Exercise prompt: Without the pictures, write the listing below out again, line for line.

Entries provided:
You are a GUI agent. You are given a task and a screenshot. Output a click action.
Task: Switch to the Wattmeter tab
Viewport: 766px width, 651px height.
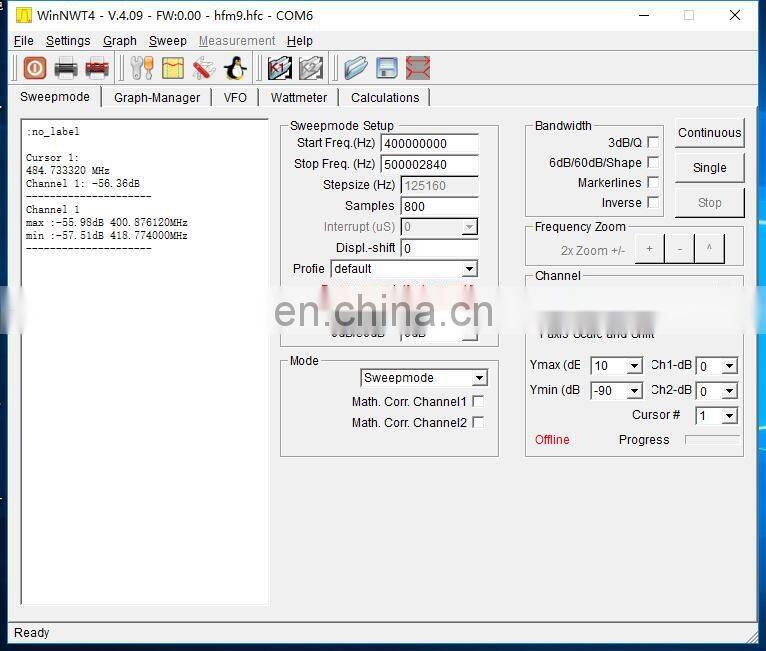click(x=298, y=97)
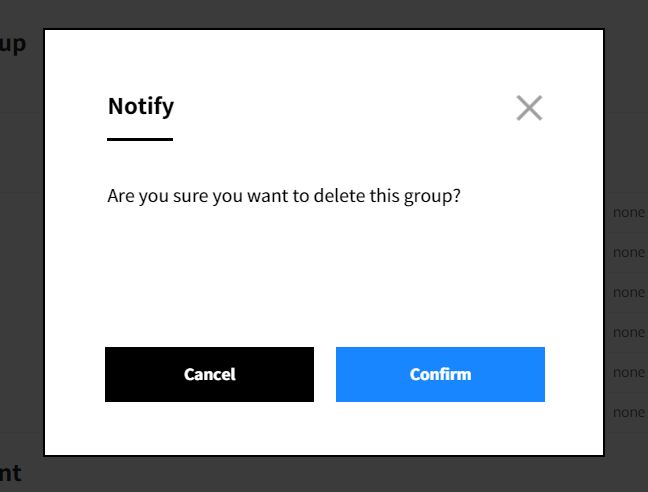Select the first 'none' entry behind dialog
Viewport: 648px width, 492px height.
click(x=628, y=213)
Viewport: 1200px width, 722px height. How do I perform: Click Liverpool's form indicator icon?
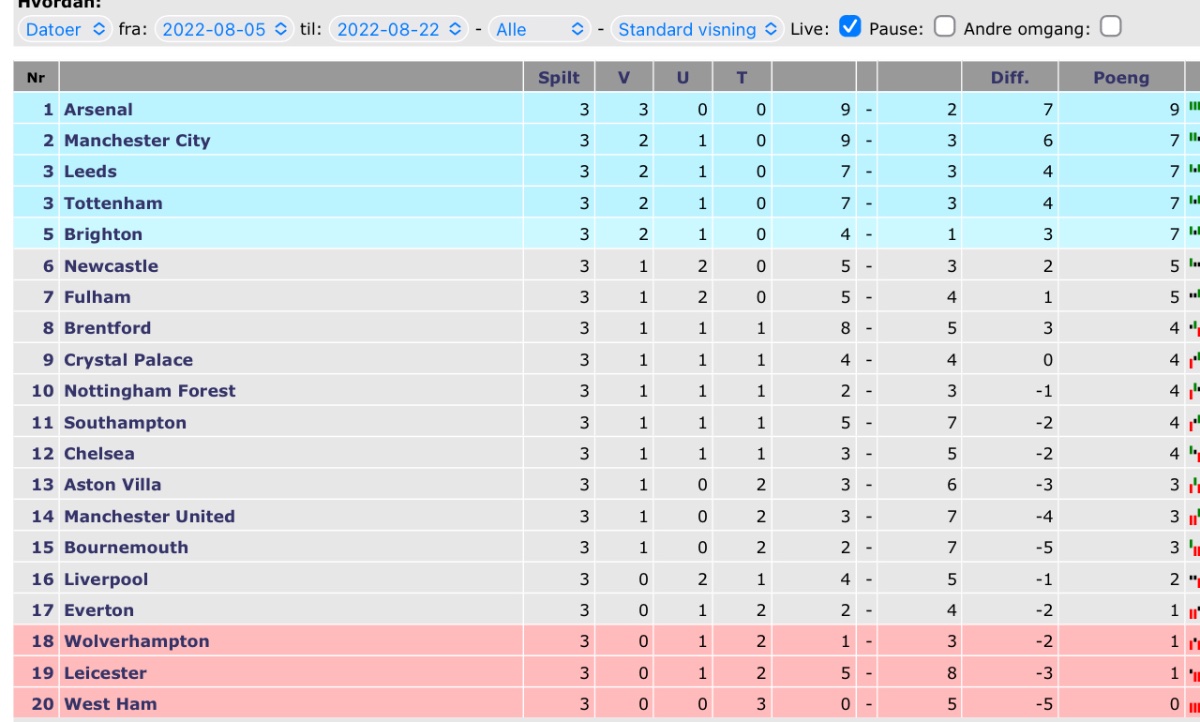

Reply:
You are a GUI agent. You are given a task and a screenshot. Output a click action.
Task: Switch to the Wattmeter tab
Viewport: 766px width, 651px height.
click(x=298, y=97)
Select the first 'none' entry behind dialog
Viewport: 648px width, 492px height.
click(x=628, y=213)
Viewport: 1200px width, 722px height. How do I perform: Click Liverpool's form indicator icon?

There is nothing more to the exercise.